__DIRECTIONS__
Whenever the word "computer" turns up in a line of the data below, copy that line.
****************************************
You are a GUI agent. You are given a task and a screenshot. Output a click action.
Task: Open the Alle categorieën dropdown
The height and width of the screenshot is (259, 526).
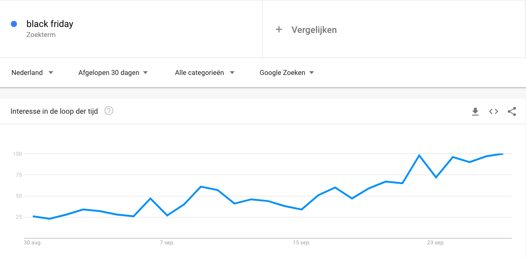[x=205, y=73]
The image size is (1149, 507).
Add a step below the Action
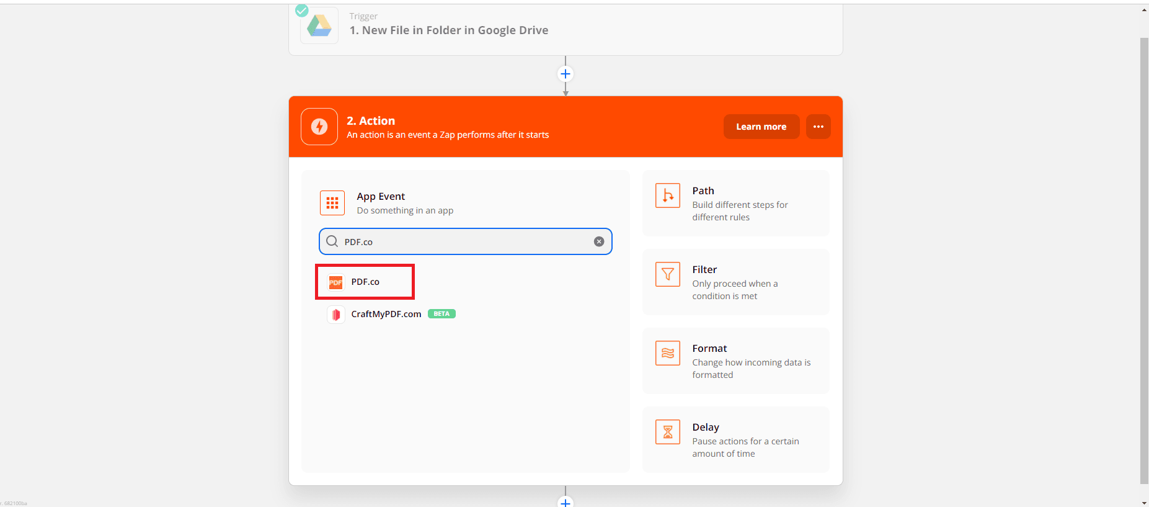[566, 501]
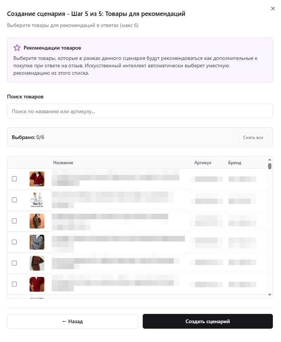Click the search field for products
The width and height of the screenshot is (281, 342).
(x=140, y=111)
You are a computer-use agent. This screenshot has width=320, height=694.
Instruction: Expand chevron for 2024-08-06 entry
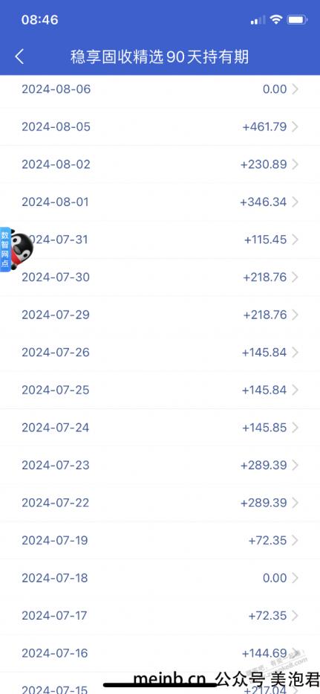pos(295,89)
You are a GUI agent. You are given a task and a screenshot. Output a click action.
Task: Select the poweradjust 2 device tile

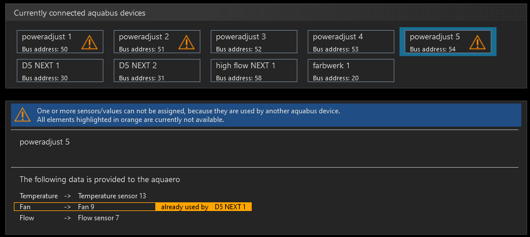[149, 42]
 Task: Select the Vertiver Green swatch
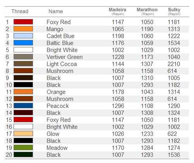coord(23,57)
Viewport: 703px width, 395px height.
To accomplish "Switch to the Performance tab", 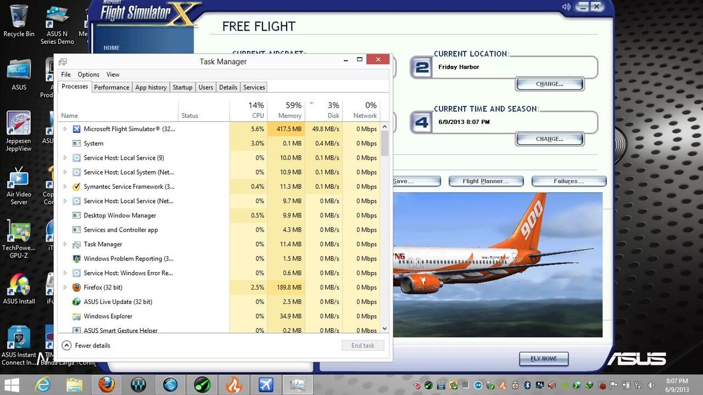I will tap(111, 87).
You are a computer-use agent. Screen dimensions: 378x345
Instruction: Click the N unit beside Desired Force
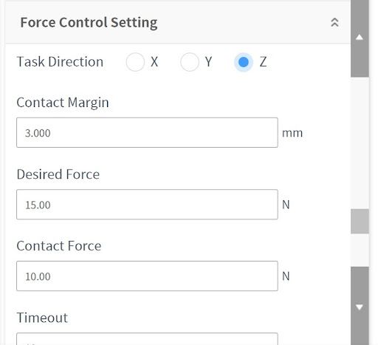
****************************************
__YOUR SOLUTION__
You are a computer-use agent. This screenshot has width=320, height=694.
You are a computer-use agent. Screen dimensions: 378x345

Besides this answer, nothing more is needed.